In my particular area, the questions have not changed. And it would be hard to come up with questions that specifically measure whether a student had been taught by guide-on-the-sidery or not (even if you were perverse enough to want to).

In math, you can ask questions that are constructed to require facility with a ti89. In science, you can construct free-response items that require a little bit of experimental design. But you can't detect how that knowledge was acquired.

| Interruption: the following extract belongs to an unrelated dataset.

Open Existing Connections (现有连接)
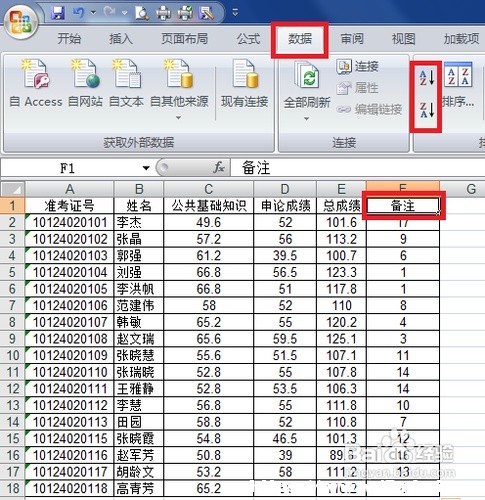Screen dimensions: 485x500 point(245,83)
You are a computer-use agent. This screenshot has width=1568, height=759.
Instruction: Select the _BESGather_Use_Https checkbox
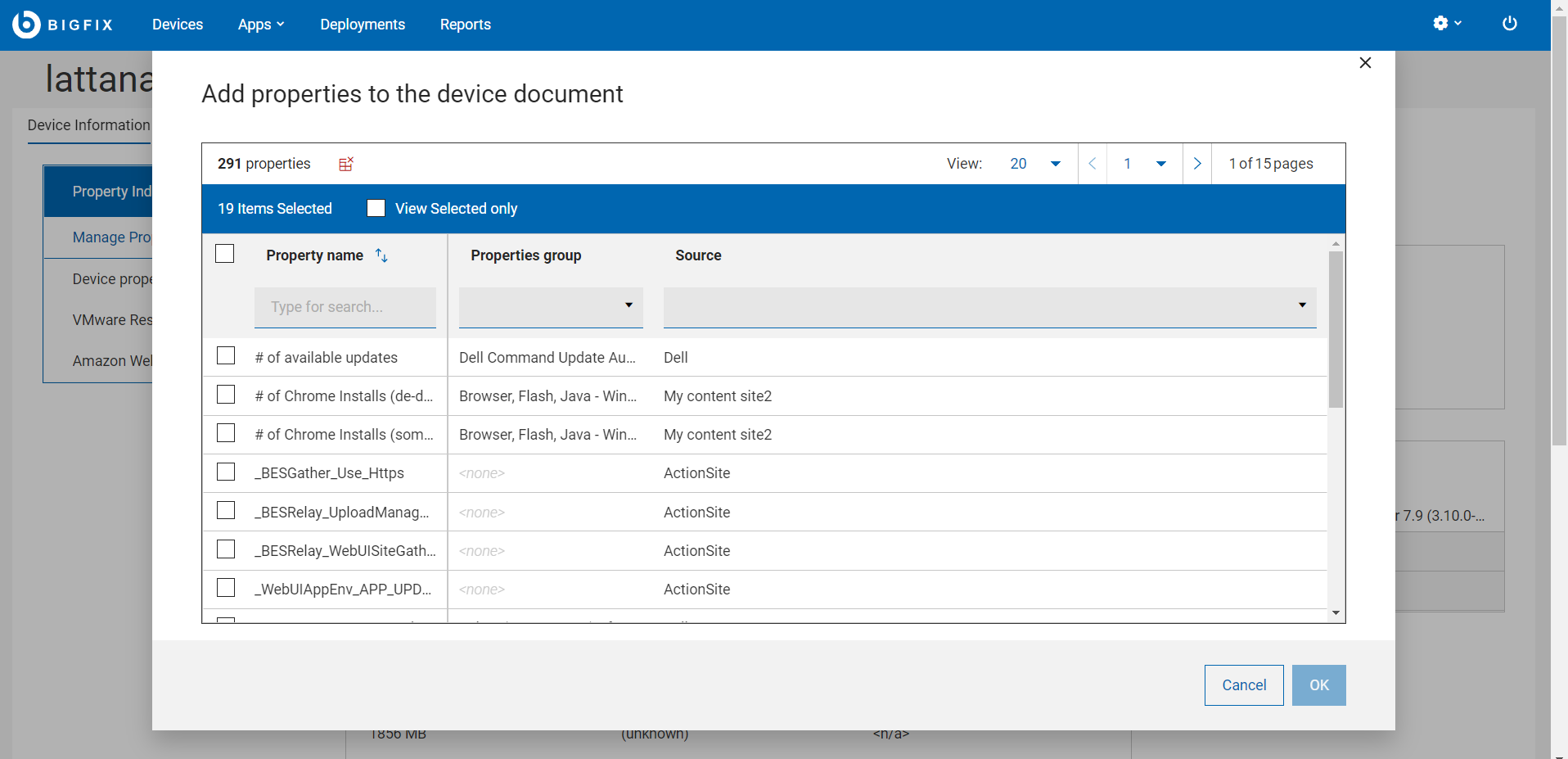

And they can't make the test harder. The median on the free responses is already low enough so that there is plenty of room to distinguish among the test takers. But here is something that I wish they would do: there must be plenty of schools out there whose students consistently beat that median by a large margin. Have they identified those particular schools and examined what methods they are using? Adjust for socio-economic factors and identify who is doing this better. Make your case before you require a particular method for all.

froggiemama said...

I know one of the complaints about AP is that it is all about memorizing content at a surface level. But I always assumed some amount of writing was required in the non-STEM AP courses, and that writing would be a key part of the exam. Is that true? The reason I am wondering is that one of my students, during advising mentioned that her AP credits in English and history were not showing up correctly on her advising record. We tend not to get many students with AP coursework. In this particular case, though, I knew the student well - had her in two courses. She is an abysmal writer who can't even put a coherent sentence together, let alone a full paper. She must have passed the tests if she has credit. How? It didn't make me think well of AP in those areas

forty-two said...

When I took the AP English and history exams, my experience was that acing the multiple choice would offset mediocre essays to an extent. For some reason I could not wrap my brain around the type of analysis required for the AP English Language exam (although I had no trouble with the AP English Lit exam), and my practice essays (as scored by my teacher, who had been an official grader) generally were scored as a 4 or 5 (on a 9 pt scale), but I managed a 4 on the overall exam because I could ace the multiple choice section and so the 5-worthy MC and the 3-worthy essays averaged to a 4.

If she just had a 3 (miniminm passing score), then her essays could have been pretty bad and a really good MC section could still have made up for it. I don't know how common that is, but if she was solid on the material but crap at writing then it's possible.